═════ Source material ═════
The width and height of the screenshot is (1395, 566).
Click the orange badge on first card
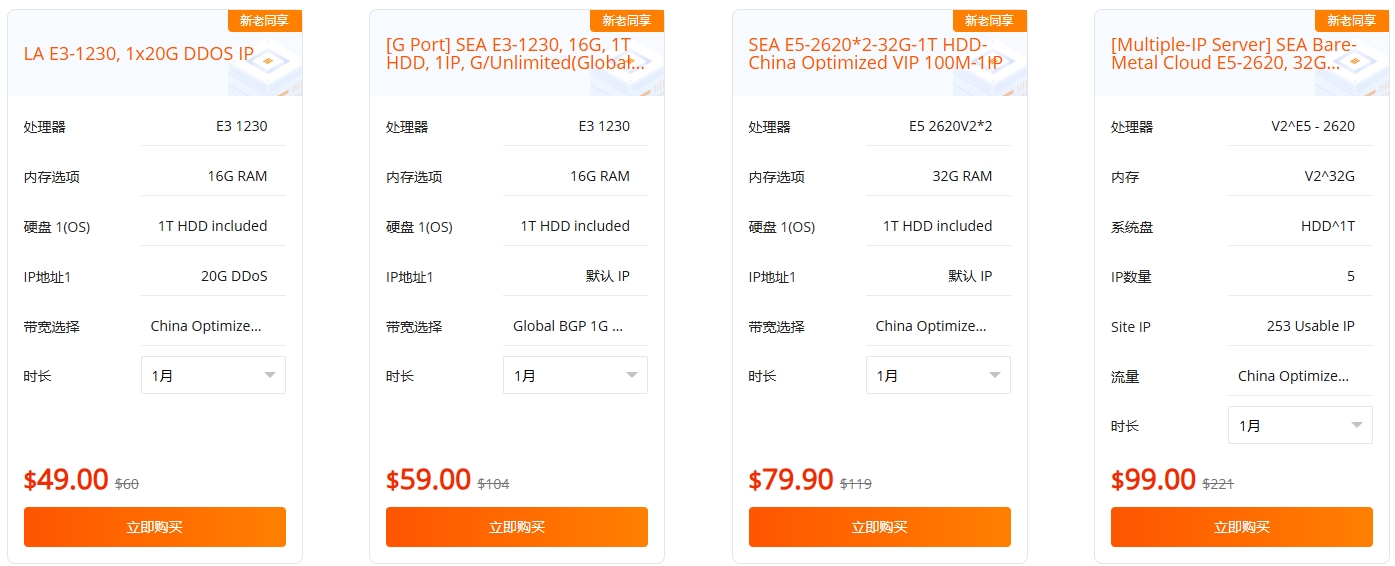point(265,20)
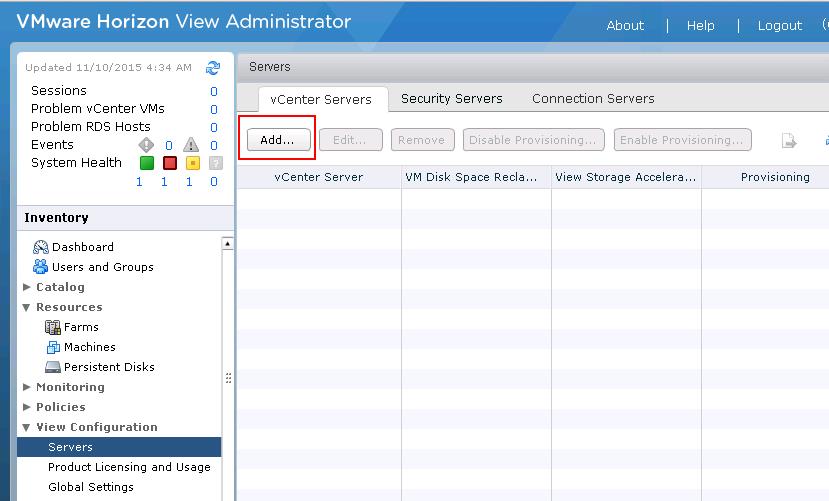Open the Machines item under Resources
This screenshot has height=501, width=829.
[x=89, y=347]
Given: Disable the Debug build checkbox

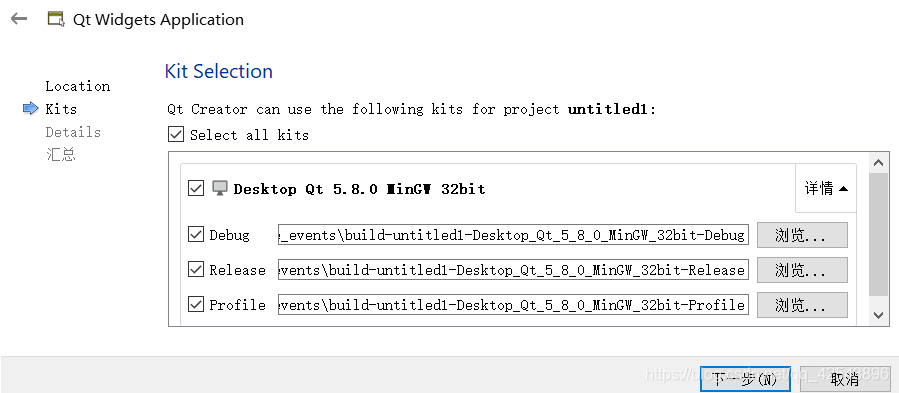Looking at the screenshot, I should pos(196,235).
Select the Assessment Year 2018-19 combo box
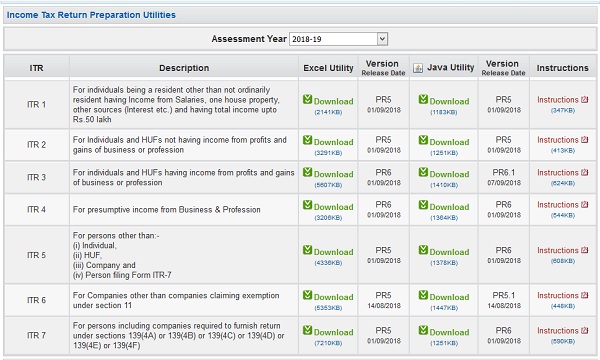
═════
▶ Objective
Can you lay out the material above as a JSON list of strings, with one string per line, skipping blank lines and leaving the pictures out?

▶ Correct result
[
  "The width and height of the screenshot is (1395, 566).",
  "Click the orange badge on first card",
  "point(265,20)",
  "Open the Machines item under Resources",
  "This screenshot has height=501, width=829.",
  "[x=89, y=347]",
  "Given: Disable the Debug build checkbox",
  "Looking at the screenshot, I should pos(196,235).",
  "Select the Assessment Year 2018-19 combo box"
]